PROVIDED DATA START
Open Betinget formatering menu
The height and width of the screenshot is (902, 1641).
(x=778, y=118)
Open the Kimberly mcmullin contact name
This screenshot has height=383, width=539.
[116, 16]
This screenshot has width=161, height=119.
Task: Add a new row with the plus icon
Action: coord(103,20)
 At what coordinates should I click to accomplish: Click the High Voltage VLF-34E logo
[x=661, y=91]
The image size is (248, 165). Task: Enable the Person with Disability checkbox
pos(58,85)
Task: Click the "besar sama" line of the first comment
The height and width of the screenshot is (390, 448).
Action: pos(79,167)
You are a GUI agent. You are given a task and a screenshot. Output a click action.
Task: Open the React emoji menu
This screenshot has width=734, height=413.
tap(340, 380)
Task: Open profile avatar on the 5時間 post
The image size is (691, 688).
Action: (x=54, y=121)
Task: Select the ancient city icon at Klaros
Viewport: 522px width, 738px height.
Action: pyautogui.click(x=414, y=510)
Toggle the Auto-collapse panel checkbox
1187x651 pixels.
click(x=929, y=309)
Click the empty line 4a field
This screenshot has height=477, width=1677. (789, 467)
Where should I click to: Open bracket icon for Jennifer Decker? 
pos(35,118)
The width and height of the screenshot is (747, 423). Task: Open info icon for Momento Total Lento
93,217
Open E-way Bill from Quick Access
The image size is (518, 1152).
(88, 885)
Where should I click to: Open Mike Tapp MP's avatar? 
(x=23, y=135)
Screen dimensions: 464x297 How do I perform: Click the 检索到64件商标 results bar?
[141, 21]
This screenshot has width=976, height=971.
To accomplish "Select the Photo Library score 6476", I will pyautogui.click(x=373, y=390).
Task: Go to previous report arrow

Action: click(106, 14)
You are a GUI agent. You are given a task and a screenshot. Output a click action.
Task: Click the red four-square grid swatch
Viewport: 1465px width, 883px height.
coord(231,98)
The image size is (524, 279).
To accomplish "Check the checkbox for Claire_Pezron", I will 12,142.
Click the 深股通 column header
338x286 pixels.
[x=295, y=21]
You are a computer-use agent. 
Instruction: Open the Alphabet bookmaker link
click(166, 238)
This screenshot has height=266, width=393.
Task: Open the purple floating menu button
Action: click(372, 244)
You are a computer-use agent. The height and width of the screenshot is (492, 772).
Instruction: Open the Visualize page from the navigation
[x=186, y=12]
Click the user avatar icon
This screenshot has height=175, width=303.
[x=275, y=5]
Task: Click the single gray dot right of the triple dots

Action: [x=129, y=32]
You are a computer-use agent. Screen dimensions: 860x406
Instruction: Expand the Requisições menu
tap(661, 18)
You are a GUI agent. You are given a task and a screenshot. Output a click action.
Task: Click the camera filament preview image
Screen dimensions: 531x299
PROVIDED DATA END
**WHAT IS BEING ASKED**: The lines you return should be those above that contain the word "will", every one of them.

**RESULT OF THIS TASK**:
To accomplish "Select the Photo Library score 6476", I will pyautogui.click(x=373, y=390).
To accomplish "Check the checkbox for Claire_Pezron", I will 12,142.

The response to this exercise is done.